The central theme of the book is that human beings have an innate talent or instinct for acquiring language. The language instinct is embodied in the brain as the language faculty or language organ. The abilities and limitations of the language faculty, thus the structure of language, is determined by the genetic makeup of humans. Supporting the theory of an innate human language faculty is the idea of a Universal Grammar underlying all of the world’s languages. While languages differ, they differ in predictable ways that are constrained by the limits of the human language faculty. Delving deeper, Pinker asserts that there is an internal representation of ideas in the mind that is not dependent on language for conceptualization.
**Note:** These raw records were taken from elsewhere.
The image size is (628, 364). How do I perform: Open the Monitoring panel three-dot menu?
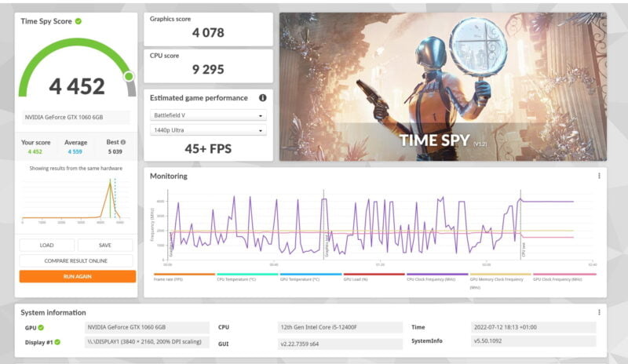coord(599,177)
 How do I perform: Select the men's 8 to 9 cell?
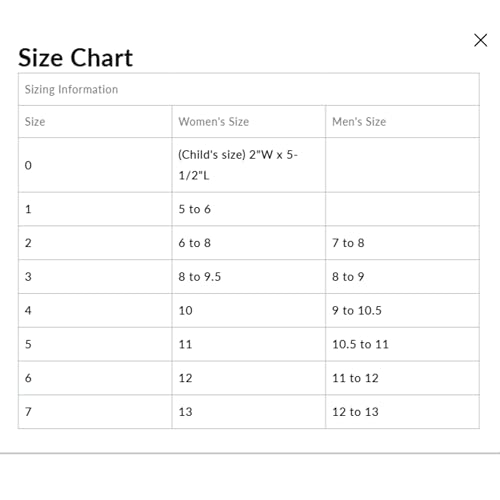(x=402, y=277)
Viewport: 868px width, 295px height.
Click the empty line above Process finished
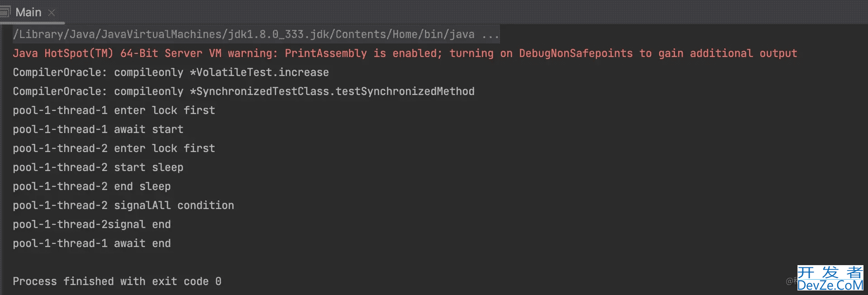coord(434,262)
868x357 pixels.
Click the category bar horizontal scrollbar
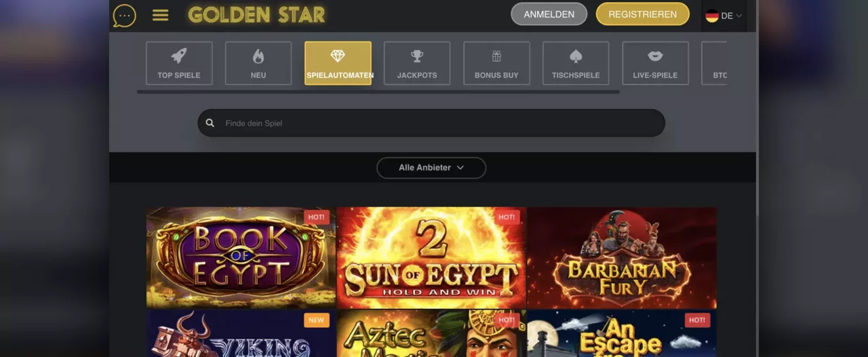378,92
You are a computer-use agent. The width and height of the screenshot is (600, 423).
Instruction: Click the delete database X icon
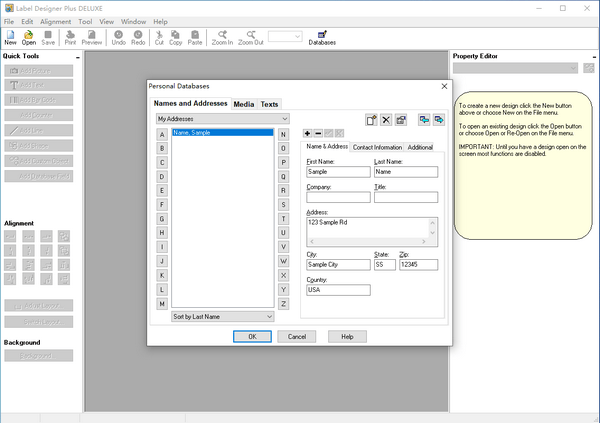[386, 119]
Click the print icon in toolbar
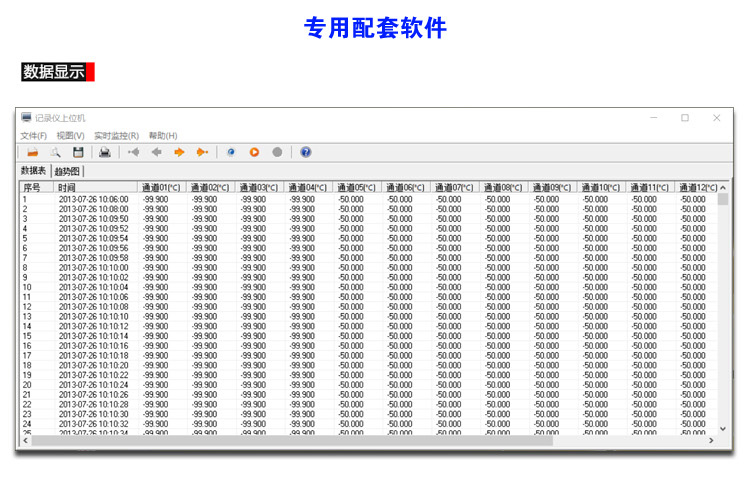The image size is (750, 488). (104, 152)
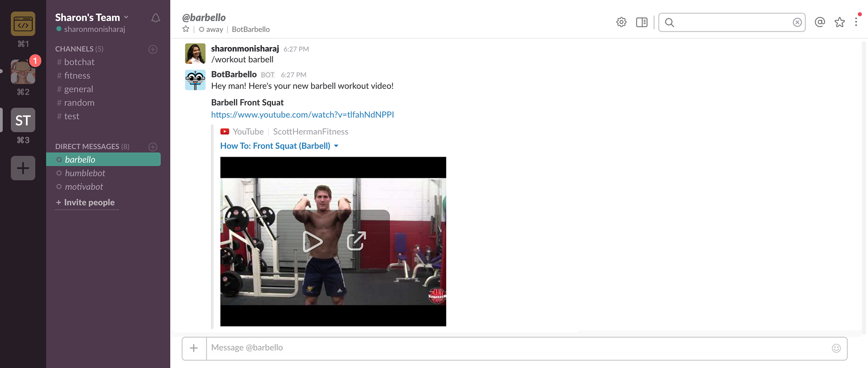Open mentions and reactions at-sign icon
This screenshot has height=368, width=868.
pos(820,22)

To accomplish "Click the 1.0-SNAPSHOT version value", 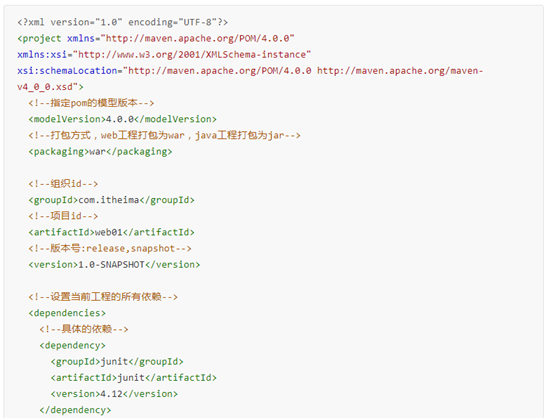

We have all had thoughts that we find difficult to put into words so there must be a richer mental representation than written or spoken language.

Pinker has come under a bit of criticism within the field for defending Chomsky too strongly. His critics feel that The Language Instinct is only telling half of the story of linguistic inquiry. Chomsky’s Universal Grammar is not the entire field of linguistics, nor even a consensus view of grammar. Within linguistics there is a historically deep division between those who study language as innate versus those who study language as cultural invention. The truth and the most interesting area of study probably lies in the messy middle ground between these two camps. While Pinker unabashedly defends Chomsky’s approach, he does tell you that there are other ways of looking at language and the mind. He tells you when he is saying something controversial and when he is speculating.

There are few books on linguistics written to explain the field to a wide audience. Even if Pinker’s approach is not comprehensive and emphasizes Universal Grammar over other approaches, you will still learn a great deal about language and linguistics by reading his book.  If you have never studied linguistics, The Language Instinct is a good starting point to motivate further study.